Strong signature of one-loop self-energy in polarization resolved nonlinear Compton scattering

TL;DR

This paper demonstrates that one-loop self-energy radiative corrections significantly influence electron polarization in nonlinear Compton scattering, with potential for experimental observation using current laser technology.

Contribution

It introduces a method to isolate the non-radiative loop contribution to electron polarization in intense laser-electron interactions, highlighting its dominance in forward electron polarization.

Findings

Loop effect dominates forward electron polarization.

Polarization signal exceeds 10%, detectable experimentally.
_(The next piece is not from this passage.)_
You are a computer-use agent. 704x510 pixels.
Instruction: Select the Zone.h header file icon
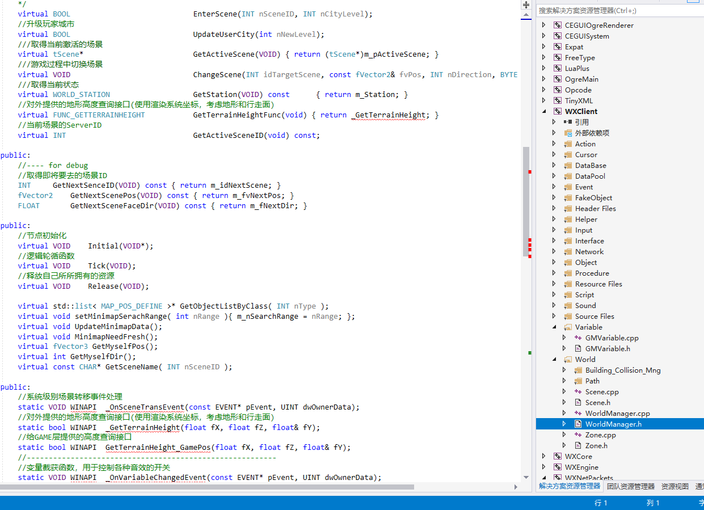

Monte Carlo simulations confirm the theoretical predictions.

Abstract

The polarization dynamics of electrons including multiple nonlinear Compton scattering during the interaction of a circularly-polarized ultraintense laser pulse with a counterpropagating ultrarelativistic electron beam is investigated. While electron polarization emerges mostly due to spin-flips at photon emissions, there is a non-radiative contribution to the polarization which stems from the one-loop QED radiative corrections to the self-energy, which admits of a simple physical model. We put forward a method to single out the non-radiative contribution to the polarization, employing the reflection regime of the interaction when the radiation reaction is significant. The polarization of electrons that penetrate in the forward direction through a colliding laser is shown to be dominated by the loop effect, while the reflected electrons are mostly polarized by spin-flips at photon emissions. We confirm this effect by quantum Monte Carlo simulations considering the helicity transfer from the laser field to the electrons, taking into account the opposite sign of the polarizations induced by the non-radiative loop effect and radiative spin-flip. Our Monte Carlo simulations show a polarization signal as high as $\gtrsim 10\%$ from the non-radiative effect, amenable for experimental detection with current technology.